Whenever you are charged with an offense anywhere in the United States, a record is created whether or not you are found guilty. This record can be accessed by the public and may affect your chances of landing a job or getting certain treatments. For this reason, most people look to have their cases expunged or sealed upon completion of their cases. You should, too, if you don’t want your past to have a sway on your future. here are some tips to help you out:

Source: WideInfo

1. Knowing how to begin:

To begin with you need to know how the court system works and how cases are processed. For this you need to understand that different courts have different processing limitations. For example in Limited Jurisdiction Courts works by going through five processes i.e, Initial appearances, arraignment, trial, sentencing and appeals. Superior courts work quite similarly and mostly criminal and civil cases are presented. In criminal cases the five different stages of processing are Arresting, initial appearance, preliminary hearing, arraignment and trial. Whereas in civil cases disputes are solved with respect to documents and discoveries made throughout the case. The cases in which the defendant or the person filing a case does not see the judgement to be fair it can be further challenged in supreme court. All this process can be super firm but for that  you need to know the basics of how things work and where to begin from.

Source: Keyser Law Firm

2. Go with a lawyer:

According to kevinkennedylaw.com, seeking an expungement order from the court is a drawn-out and knotty process that you can’t maneuver alone. Well, you do have the right to represent yourself, but courts don’t take your lack of legal know-how into consideration when discussing your case. In a word, you don’t get any special treatment for not showing up with a lawyer. Seeking the services of a law firm to help get your request granted early and even save you the need to show up in court. What’s more, there will be a reduced risk for costly mistakes, and your request will have a greater chance of succeeding.
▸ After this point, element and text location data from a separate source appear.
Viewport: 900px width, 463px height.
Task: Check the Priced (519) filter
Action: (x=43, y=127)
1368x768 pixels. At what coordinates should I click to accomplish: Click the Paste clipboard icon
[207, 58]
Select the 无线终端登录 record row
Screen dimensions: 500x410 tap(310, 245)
And if your felony record is not actually suitable for expungement, it helps to keep checking—as the rules in this region are continually changing and compensation can become possible at a later date. Talking to a counselor or attending a court self-help facility or legal assistance clinic will help you navigate the expungement rules of your state and find out what type of compensation you would be entitled to mitigate.

But on your own end you need to be vigilant enough to know everything happening related to your case. First of all you need to read your complaint or even if you are the defendant go through the complaint you are to defend or file. You will be able to recall all the important information related to the event which will help you in knowing how and what you will do or need to pursue the case. It will also help you in knowing the strengths and weaknesses of your own case since self analyzation will lead you to a clearer picture of things. This will help you to generate more vital points to connect to your case, maybe to defend yourself in front of the judge with more evident points on which you can generate the focus rather than creating useless disputes on little issues trying to defend yourself.
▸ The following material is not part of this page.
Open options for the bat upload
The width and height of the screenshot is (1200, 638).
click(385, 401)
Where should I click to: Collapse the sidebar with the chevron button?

Source: David E. Lewis Attorney at Law

3. Have copies of all documents related to your case

Your eligibility for expungement is partly dependent on the availability of crucial records relating to your case. You will need to provide the following information:

  • Your arrest date, or documents showing the day you were put into custody if you were a juvenile
  • The offenses that had you arrested or taken into custody
  • The disposition date
  • Your specific punishment, if any

If you don’t have some of this information, the lawyer that represented you on the case probably has. Check with them to save yourself the hassle and time. This will also help in creating the outline of the trial that’s going to take place at the court.

Source: Detroit Free Press

4. Honor your court date if you are asked to

While some counties give you a court date right when you request for an expungement or record sealing order, some don’t do it automatically. Usually, you will get a court date if one or more of the agencies listed in your Notice of Filing doesn’t approve your request. The judge gives you a chance to dispute the objection and show how the request being denied will negatively affect you. Your lawyer will help you with this. But always remember not to lose it and be polite in matters of court.
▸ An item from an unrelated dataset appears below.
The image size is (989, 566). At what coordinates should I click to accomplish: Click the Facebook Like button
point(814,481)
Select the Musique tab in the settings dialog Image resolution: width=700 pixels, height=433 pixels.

Source: Carlson & Jones, PA

5. Don’t give up if your request is denied on the first try

If your record expungement or sealing request is denied, it doesn’t mean all hope is lost. You can still file for reconsideration, but it is best that you don’t approach the judge with the same reasons as last time. You can try with different defense and legal documents in the higher courts to ensure your request is not denied this time. To make your case strong add only the legal requirements and the documents that make your stance clear rather than adding every bit of unnecessary information. Also you can present your case to a trusted friend so you can practice your comments and avoid the things that you unknowingly said while practicing. Denial can be caused by anything, from filing the request without legal counsel to failing to defend yourself against an objection. If you didn’t have a lawyer by your side on the first try, the most obvious solution is to arm yourself with one during your appeal.


Expunging or sealing a criminal record doesn’t have to be difficult, but without proper representation, you will struggle to get your wish granted. Use the above tips to increase your chances of success.